╭─ The records

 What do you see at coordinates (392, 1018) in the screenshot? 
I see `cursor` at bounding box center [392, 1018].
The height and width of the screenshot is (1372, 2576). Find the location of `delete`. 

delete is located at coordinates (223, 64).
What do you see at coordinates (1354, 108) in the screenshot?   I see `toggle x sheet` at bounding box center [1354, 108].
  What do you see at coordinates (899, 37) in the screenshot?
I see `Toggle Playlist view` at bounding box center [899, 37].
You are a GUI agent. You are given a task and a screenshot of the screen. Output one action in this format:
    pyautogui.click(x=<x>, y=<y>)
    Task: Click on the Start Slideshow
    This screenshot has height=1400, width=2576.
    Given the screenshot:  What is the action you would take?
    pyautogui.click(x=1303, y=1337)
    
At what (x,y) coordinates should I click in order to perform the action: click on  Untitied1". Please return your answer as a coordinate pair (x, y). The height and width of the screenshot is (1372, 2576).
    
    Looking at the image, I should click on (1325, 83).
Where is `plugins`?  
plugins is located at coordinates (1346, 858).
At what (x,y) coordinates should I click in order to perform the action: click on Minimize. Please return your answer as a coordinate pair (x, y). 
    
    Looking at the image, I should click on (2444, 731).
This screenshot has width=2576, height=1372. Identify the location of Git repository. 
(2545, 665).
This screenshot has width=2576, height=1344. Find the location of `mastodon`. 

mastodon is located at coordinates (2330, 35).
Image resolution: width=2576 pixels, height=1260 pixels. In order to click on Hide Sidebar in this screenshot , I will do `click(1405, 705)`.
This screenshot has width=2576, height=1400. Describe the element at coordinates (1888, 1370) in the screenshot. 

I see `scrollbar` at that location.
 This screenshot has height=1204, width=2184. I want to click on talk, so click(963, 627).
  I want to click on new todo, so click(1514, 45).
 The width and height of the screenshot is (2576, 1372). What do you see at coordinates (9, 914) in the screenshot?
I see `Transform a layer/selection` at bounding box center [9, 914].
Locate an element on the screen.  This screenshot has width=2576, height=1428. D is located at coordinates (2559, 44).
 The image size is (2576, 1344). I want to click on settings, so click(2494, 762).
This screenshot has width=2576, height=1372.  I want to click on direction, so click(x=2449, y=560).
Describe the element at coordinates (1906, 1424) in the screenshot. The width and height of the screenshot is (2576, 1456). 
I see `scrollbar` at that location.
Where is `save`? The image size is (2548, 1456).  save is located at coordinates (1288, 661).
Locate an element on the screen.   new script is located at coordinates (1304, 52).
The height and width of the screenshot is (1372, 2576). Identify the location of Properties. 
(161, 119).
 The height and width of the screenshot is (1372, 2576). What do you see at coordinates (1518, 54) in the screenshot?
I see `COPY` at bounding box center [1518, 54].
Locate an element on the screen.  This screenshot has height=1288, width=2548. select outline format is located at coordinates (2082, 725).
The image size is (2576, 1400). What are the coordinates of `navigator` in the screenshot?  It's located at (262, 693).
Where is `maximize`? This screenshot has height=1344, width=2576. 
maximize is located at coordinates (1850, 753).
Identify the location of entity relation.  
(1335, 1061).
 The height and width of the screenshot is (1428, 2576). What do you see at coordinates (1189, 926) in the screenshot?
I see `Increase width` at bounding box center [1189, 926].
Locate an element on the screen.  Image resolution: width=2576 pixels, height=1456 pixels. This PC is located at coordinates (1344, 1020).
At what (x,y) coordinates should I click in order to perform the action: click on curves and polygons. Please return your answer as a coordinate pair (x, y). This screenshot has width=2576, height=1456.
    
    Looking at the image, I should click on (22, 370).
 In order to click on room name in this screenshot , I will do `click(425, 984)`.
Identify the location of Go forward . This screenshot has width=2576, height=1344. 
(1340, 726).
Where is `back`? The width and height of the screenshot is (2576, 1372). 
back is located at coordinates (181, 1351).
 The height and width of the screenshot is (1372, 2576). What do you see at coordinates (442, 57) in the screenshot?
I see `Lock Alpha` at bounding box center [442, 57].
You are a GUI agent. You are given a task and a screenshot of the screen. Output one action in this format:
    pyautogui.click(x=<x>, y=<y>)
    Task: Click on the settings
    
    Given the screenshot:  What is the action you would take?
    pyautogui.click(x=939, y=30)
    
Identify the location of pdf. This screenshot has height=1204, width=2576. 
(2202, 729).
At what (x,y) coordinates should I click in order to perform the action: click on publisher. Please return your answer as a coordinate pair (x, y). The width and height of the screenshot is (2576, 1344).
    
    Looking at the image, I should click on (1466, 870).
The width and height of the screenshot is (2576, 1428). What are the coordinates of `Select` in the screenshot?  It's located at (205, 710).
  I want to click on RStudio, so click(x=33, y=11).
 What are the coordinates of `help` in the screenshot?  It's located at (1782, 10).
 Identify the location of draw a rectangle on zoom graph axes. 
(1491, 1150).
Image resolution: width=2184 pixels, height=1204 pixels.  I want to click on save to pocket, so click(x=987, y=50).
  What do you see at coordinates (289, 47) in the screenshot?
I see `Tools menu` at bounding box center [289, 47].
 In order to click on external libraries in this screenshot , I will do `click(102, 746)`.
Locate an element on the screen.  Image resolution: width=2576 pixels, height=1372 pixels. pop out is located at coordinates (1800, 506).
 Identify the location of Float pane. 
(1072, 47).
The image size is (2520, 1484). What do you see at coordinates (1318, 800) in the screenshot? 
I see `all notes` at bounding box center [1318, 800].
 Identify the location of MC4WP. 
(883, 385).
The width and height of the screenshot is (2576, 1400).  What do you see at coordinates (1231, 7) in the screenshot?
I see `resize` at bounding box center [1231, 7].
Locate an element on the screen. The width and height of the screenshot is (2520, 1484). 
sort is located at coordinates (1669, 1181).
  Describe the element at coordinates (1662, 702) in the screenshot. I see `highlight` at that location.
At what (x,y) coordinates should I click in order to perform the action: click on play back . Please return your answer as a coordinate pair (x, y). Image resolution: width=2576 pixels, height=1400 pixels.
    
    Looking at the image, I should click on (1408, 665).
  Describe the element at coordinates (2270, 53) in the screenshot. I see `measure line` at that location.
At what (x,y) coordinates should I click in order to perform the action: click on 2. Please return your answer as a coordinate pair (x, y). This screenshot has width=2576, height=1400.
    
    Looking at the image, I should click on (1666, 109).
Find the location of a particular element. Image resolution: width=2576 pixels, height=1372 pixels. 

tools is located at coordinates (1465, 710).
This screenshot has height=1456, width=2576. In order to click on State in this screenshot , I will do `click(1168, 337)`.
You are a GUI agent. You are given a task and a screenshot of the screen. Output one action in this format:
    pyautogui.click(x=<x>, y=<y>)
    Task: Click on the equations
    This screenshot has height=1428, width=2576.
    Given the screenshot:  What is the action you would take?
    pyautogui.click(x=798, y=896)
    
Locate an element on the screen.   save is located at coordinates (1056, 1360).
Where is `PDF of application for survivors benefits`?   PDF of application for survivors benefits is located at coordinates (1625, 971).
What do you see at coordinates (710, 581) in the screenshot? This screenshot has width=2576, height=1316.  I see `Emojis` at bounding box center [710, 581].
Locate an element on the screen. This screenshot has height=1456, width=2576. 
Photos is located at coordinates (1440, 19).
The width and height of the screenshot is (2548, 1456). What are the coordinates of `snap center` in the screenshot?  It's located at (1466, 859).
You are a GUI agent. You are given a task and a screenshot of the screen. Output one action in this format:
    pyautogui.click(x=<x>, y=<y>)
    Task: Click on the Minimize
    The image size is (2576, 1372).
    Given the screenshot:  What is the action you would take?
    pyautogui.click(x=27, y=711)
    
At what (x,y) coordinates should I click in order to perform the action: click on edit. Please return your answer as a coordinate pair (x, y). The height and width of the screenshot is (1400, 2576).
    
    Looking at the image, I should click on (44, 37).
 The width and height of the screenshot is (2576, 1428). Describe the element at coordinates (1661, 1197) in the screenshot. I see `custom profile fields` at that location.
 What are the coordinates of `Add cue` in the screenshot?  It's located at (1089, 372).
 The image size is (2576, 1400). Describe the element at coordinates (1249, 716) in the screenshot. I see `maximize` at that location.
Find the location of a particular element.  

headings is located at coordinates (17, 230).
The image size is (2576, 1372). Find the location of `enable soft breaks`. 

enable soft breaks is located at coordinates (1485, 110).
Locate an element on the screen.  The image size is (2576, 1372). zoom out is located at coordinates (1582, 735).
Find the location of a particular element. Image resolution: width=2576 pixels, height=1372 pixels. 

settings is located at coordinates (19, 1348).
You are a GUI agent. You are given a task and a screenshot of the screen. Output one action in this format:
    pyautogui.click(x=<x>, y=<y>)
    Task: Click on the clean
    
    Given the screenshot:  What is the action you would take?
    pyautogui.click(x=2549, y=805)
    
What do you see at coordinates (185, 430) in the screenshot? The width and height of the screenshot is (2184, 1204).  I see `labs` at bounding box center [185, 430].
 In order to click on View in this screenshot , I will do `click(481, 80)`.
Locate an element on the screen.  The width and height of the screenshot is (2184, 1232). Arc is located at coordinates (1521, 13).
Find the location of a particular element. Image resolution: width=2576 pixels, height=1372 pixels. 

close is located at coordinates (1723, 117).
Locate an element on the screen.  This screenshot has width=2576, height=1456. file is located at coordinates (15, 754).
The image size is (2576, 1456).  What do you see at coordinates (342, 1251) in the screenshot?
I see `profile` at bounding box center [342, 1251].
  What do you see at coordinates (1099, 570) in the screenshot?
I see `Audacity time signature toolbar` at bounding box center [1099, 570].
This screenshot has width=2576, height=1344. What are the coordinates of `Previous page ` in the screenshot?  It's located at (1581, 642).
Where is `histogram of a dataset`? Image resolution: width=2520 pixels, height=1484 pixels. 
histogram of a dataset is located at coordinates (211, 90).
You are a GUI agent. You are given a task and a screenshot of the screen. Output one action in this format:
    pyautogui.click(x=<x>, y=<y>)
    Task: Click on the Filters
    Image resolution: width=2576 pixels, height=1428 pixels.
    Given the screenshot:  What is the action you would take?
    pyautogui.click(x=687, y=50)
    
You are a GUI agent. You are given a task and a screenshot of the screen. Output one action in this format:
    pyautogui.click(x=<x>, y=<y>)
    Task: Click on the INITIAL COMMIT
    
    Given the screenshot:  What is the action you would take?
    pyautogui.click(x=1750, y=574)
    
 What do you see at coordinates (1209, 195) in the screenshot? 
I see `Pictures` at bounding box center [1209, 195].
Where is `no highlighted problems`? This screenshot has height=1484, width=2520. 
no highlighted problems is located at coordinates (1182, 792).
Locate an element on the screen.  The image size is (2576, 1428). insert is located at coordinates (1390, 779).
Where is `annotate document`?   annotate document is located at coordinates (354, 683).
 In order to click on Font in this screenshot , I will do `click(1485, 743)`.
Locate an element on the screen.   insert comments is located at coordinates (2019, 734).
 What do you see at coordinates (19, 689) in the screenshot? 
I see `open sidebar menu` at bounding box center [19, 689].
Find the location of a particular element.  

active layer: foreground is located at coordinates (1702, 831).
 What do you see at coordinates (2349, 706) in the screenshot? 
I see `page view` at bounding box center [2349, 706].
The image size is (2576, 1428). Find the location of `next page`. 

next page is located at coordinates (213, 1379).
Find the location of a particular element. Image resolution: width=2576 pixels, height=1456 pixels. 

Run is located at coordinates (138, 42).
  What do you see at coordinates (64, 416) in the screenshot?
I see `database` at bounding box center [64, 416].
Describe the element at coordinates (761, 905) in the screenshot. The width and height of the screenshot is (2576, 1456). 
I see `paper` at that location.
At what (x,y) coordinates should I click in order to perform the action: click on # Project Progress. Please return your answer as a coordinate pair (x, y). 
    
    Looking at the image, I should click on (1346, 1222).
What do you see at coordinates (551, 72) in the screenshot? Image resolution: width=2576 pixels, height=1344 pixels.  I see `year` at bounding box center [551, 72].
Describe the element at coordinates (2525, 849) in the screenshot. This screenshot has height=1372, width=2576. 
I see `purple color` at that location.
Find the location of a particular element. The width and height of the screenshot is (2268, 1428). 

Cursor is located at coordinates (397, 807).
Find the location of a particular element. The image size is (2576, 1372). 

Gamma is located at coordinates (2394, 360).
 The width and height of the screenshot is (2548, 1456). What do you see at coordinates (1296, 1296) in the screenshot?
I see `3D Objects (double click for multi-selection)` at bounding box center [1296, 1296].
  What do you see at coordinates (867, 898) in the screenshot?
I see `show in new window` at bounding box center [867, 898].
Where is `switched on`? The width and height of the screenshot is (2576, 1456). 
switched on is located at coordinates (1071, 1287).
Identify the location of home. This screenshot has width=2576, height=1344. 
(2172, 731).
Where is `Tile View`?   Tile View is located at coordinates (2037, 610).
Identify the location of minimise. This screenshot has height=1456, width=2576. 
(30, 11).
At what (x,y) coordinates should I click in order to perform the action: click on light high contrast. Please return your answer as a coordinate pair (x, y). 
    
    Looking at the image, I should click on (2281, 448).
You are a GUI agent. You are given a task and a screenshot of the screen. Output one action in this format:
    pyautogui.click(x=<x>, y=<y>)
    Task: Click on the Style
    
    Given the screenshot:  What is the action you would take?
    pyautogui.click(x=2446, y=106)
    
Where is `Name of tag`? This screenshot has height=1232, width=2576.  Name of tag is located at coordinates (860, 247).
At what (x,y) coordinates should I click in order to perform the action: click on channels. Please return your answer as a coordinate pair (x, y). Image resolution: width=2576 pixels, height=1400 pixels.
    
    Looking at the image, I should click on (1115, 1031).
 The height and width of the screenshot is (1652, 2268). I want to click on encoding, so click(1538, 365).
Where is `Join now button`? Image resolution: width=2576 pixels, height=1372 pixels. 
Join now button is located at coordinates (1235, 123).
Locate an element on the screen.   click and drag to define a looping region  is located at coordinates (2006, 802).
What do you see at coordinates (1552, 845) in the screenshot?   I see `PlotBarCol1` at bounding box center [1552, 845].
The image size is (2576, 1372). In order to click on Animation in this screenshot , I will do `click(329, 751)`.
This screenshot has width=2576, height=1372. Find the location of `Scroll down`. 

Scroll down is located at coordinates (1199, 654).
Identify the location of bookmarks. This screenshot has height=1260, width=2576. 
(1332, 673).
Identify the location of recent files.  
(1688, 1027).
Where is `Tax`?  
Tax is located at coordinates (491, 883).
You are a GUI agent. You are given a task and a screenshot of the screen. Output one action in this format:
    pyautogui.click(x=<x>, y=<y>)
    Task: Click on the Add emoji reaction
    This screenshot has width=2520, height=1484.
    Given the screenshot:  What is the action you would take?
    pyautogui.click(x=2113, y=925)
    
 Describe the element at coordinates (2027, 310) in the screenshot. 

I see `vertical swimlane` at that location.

╰─

What to work on ▸ Write out the records above verbatim, starting at the line with "click on Minimize." and ending at the line with "center [1518, 54].", with both of those lines included.

Exercise response ▸
At what (x,y) coordinates should I click in order to perform the action: click on Minimize. Please return your answer as a coordinate pair (x, y). 
    
    Looking at the image, I should click on (2444, 731).
This screenshot has width=2576, height=1372. Identify the location of Git repository. 
(2545, 665).
This screenshot has width=2576, height=1344. Find the location of `mastodon`. 

mastodon is located at coordinates (2330, 35).
Image resolution: width=2576 pixels, height=1260 pixels. In order to click on Hide Sidebar in this screenshot , I will do `click(1405, 705)`.
This screenshot has width=2576, height=1400. Describe the element at coordinates (1888, 1370) in the screenshot. 

I see `scrollbar` at that location.
 This screenshot has height=1204, width=2184. I want to click on talk, so click(963, 627).
  I want to click on new todo, so click(1514, 45).
 The width and height of the screenshot is (2576, 1372). What do you see at coordinates (9, 914) in the screenshot?
I see `Transform a layer/selection` at bounding box center [9, 914].
Locate an element on the screen.  This screenshot has width=2576, height=1428. D is located at coordinates (2559, 44).
 The image size is (2576, 1344). I want to click on settings, so click(2494, 762).
This screenshot has width=2576, height=1372.  I want to click on direction, so click(x=2449, y=560).
Describe the element at coordinates (1906, 1424) in the screenshot. The width and height of the screenshot is (2576, 1456). 
I see `scrollbar` at that location.
Where is `save`? The image size is (2548, 1456).  save is located at coordinates (1288, 661).
Locate an element on the screen.   new script is located at coordinates (1304, 52).
The height and width of the screenshot is (1372, 2576). Identify the location of Properties. 
(161, 119).
 The height and width of the screenshot is (1372, 2576). What do you see at coordinates (1518, 54) in the screenshot?
I see `COPY` at bounding box center [1518, 54].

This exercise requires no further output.